Comme l’a rappelé l’ASN dans son avis du 3 janvier 2012, un des piliers de la sûreté repose sur le facteur humain. Cette question sociale est soigneusement éludée par la proposition de résolution, comme elle l’est par la politique gouvernementale, hélas !

Par ailleurs, la proposition de résolution souligne, à juste titre, l’importance de la filière industrielle nucléaire au regard de la réindustrialisation. Mais, à l’heure des bilans, il faut bien constater que vos politiques ont accentué la désindustrialisation du pays, et ce même dans des secteurs aussi pointus que le nucléaire. On pourrait multiplier les stèles portant, comme à Gandrange, l’inscription suivante : « Ici reposent les promesses de Nicolas Sarkozy. »

———

▶ **CONSIGNES**
A – Dans le texte sur la sûreté et la filière nucléaires, extrayez le passage qui commence aux mots « Comme l’a rappelé » et s'arrête après « politique gouvernementale, hélas ! ».
B – Rédigez la suite du texte sur la sûreté et la filière nucléaires, en reprenant après sa dernière phrase.

———

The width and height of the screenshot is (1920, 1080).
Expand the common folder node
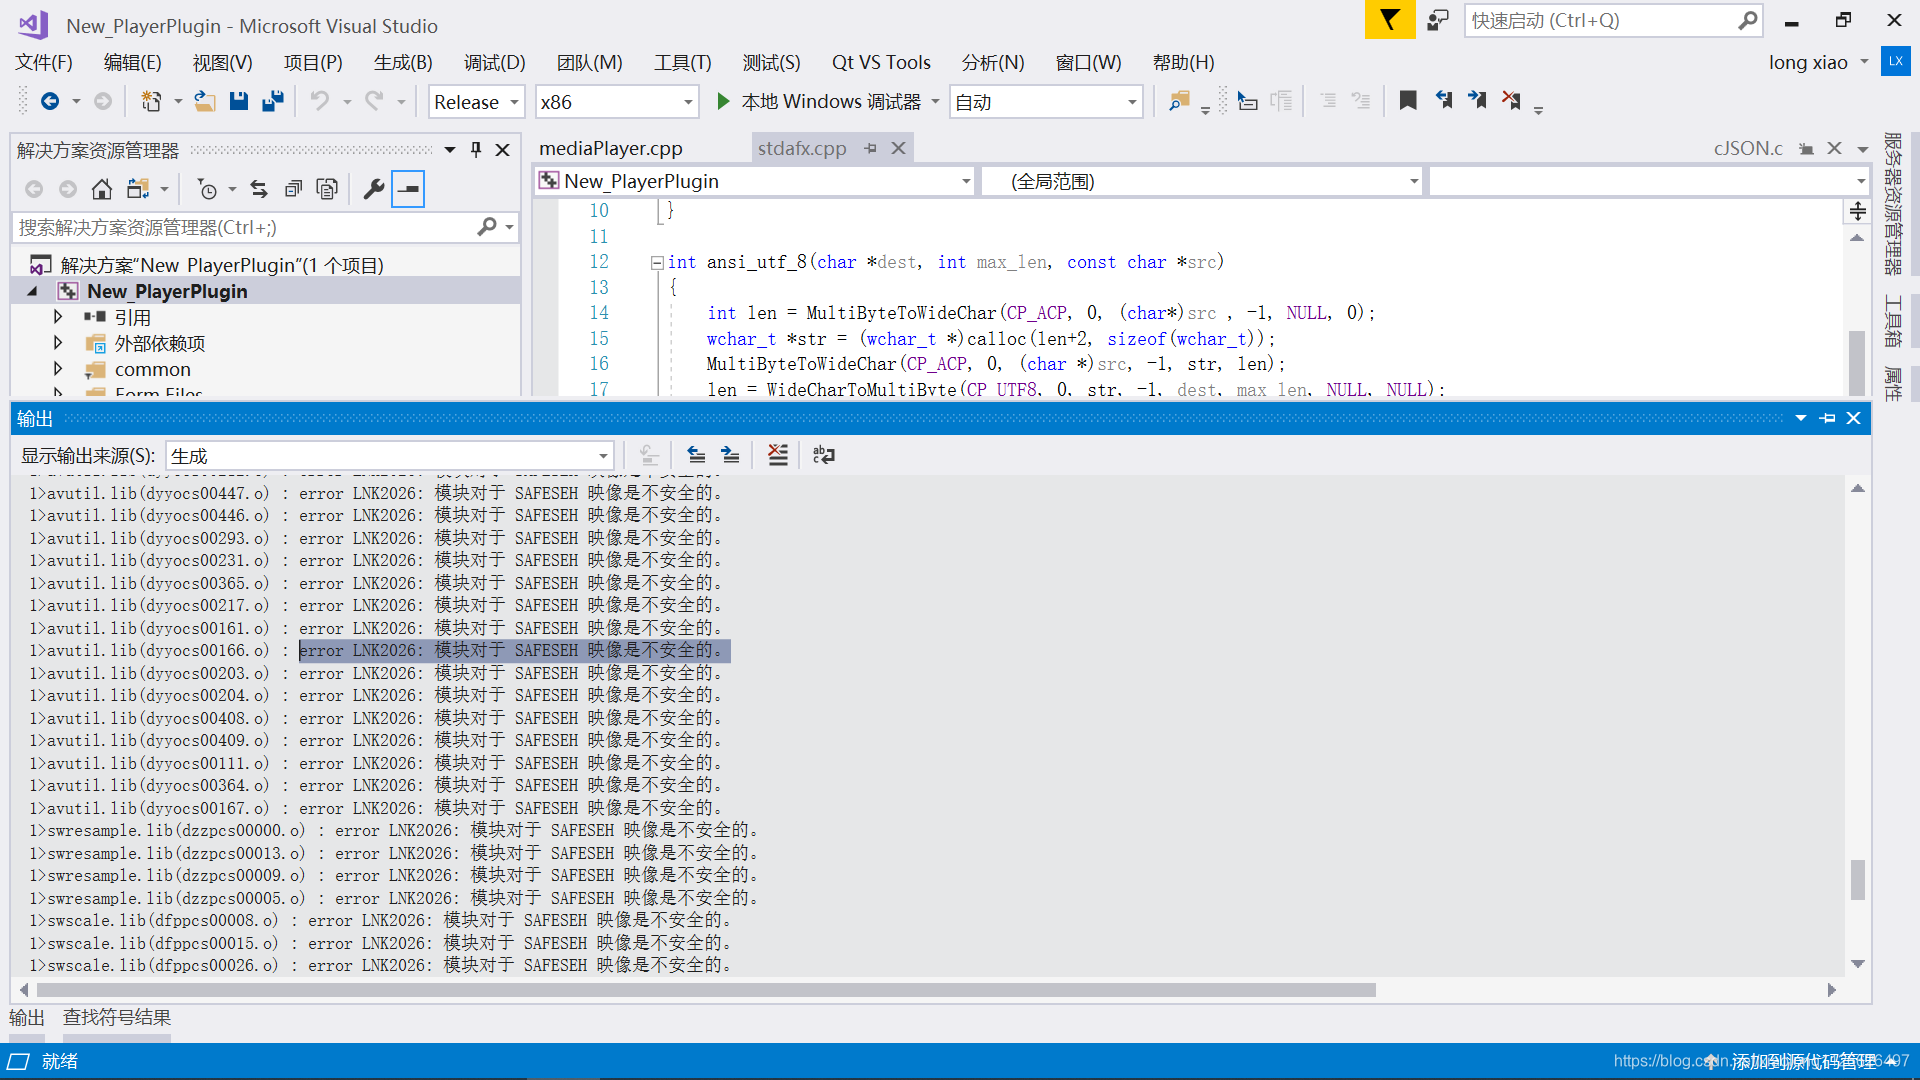[58, 369]
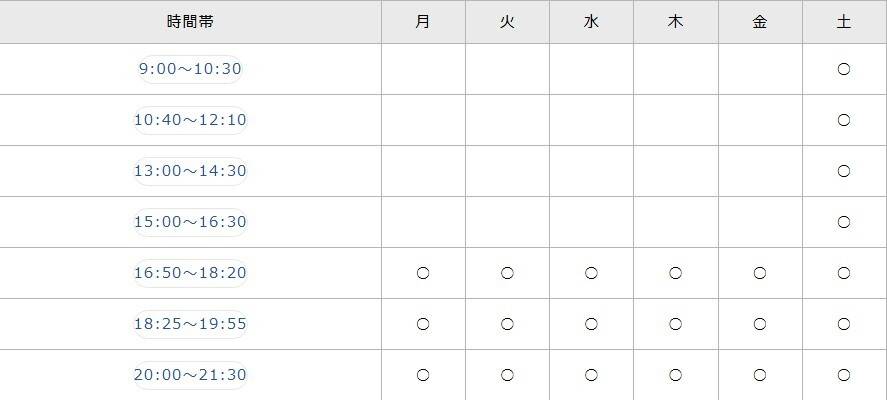Click Saturday circle for 9:00～10:30

[844, 69]
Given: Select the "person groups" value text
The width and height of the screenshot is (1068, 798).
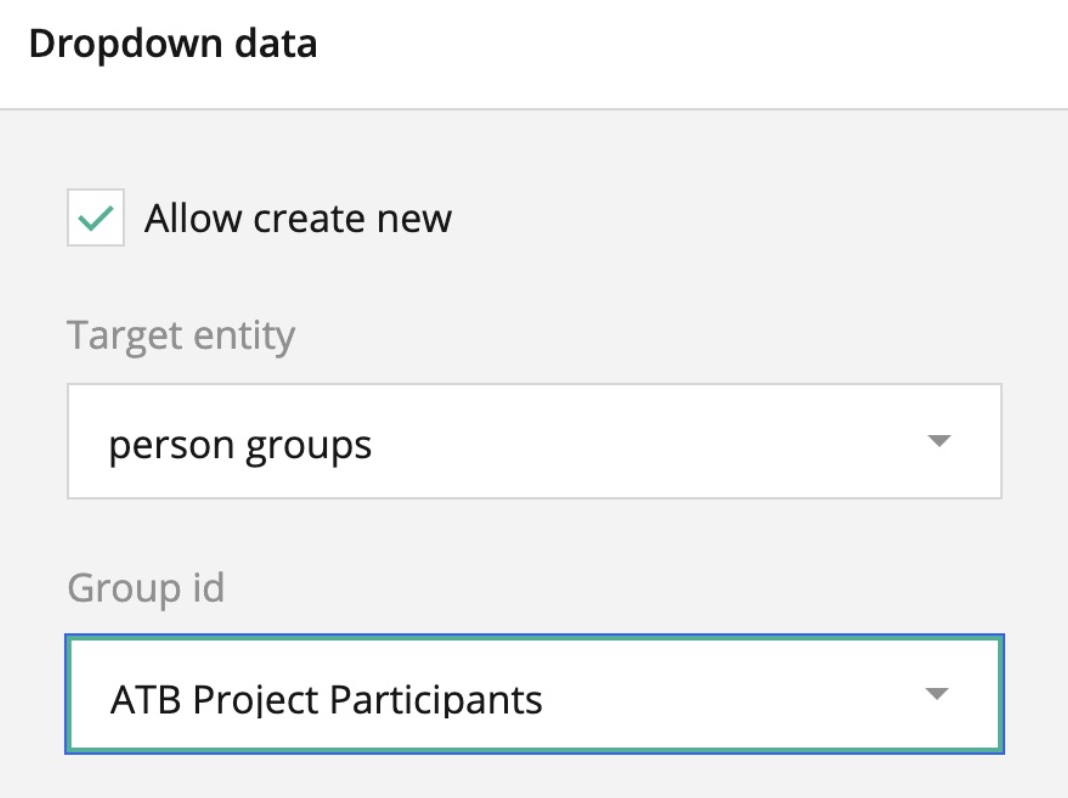Looking at the screenshot, I should click(240, 445).
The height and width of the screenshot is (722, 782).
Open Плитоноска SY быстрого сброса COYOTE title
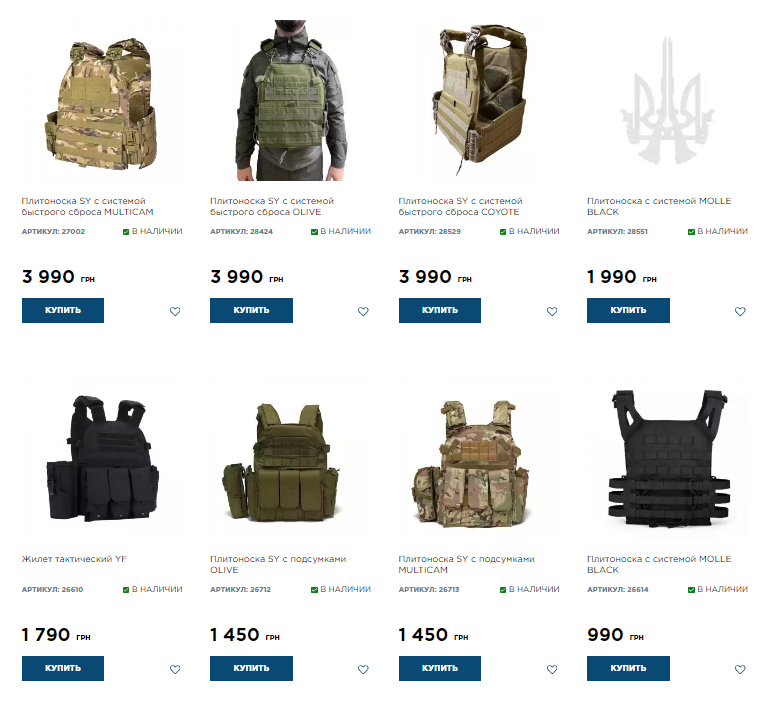[460, 206]
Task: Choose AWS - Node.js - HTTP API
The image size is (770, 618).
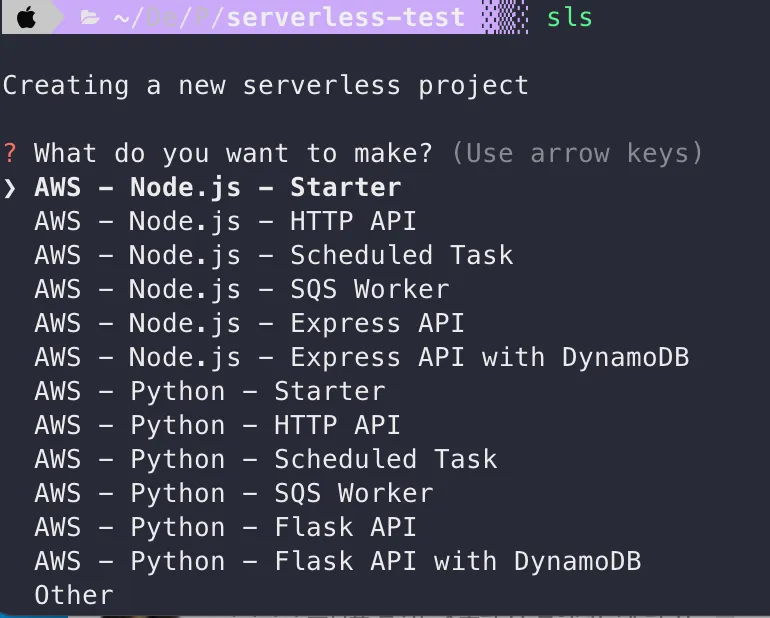Action: (225, 221)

———

▶ **CORRIGÉ**
A –
Comme l’a rappelé l’ASN dans son avis du 3 janvier 2012, un des piliers de la sûreté repose sur le facteur humain. Cette question sociale est soigneusement éludée par la proposition de résolution, comme elle l’est par la politique gouvernementale, hélas !

B –
En ce qui concerne la filière nucléaire, je ne prendrai qu’un seul exemple, celui de la turbine de l’EPR de Flamanville. Les composantes de cette pièce importante sont fabriquées dans onze pays différents avant d’être assemblées à Belfort. Il y a douze ans, le site d’Alstom de cette ville regroupait plus de 6 500 salariés ; aujourd’hui, après avoir connu trois plans sociaux depuis 2001, il n’en compte plus que 2000.

En avril 2010, un accord avait été passé avec le Gouvernement, qui prévoyait le maintien de l’activité pour trois ans, en échange d’un agrément fiscal à hauteur de 66 millions d’euros. Quelques mois plus tard, la direction d’Alstom annonçait un plan de restructuration, comportant la suppression de 100 emplois à Belfort.

La production des ailettes a été délocalisée au Mexique et en Suisse, comme l’avait été celle des diaphragmes quelques années plus tôt. Le cœur de métier s’amenuise à vue d’œil sur le site, où la moyenne d’âge des salariés est de 46 ans, sans que de nouvelles embauches soient en perspective. Les savoir-faire disparaissent et la France perd son expertise, son expérience.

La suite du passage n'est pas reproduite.